BEGIN

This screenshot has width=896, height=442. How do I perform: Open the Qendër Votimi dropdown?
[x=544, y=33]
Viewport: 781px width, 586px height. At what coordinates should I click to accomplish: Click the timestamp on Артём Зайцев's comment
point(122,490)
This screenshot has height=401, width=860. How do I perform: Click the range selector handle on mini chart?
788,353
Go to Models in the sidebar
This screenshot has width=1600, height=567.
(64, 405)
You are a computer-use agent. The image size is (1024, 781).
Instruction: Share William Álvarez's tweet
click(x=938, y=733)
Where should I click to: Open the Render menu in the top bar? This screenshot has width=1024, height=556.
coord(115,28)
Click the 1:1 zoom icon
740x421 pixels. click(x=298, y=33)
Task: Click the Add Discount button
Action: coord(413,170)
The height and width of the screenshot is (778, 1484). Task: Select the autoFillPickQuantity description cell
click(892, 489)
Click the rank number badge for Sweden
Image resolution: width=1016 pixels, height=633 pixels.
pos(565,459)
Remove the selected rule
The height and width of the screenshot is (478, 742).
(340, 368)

END

I'd like the entries above reproduced in full, exactly as they stand.

Reply to the task
This screenshot has width=896, height=442. How do I perform: Open the Qendër Votimi dropdown?
[x=544, y=33]
Viewport: 781px width, 586px height. At what coordinates should I click to accomplish: Click the timestamp on Артём Зайцев's comment
point(122,490)
This screenshot has height=401, width=860. How do I perform: Click the range selector handle on mini chart?
788,353
Go to Models in the sidebar
This screenshot has width=1600, height=567.
(64, 405)
You are a computer-use agent. The image size is (1024, 781).
Instruction: Share William Álvarez's tweet
click(x=938, y=733)
Where should I click to: Open the Render menu in the top bar? This screenshot has width=1024, height=556.
coord(115,28)
Click the 1:1 zoom icon
740x421 pixels. click(x=298, y=33)
Task: Click the Add Discount button
Action: coord(413,170)
The height and width of the screenshot is (778, 1484). Task: Select the autoFillPickQuantity description cell
click(892, 489)
Click the rank number badge for Sweden
Image resolution: width=1016 pixels, height=633 pixels.
pos(565,459)
Remove the selected rule
The height and width of the screenshot is (478, 742).
(340, 368)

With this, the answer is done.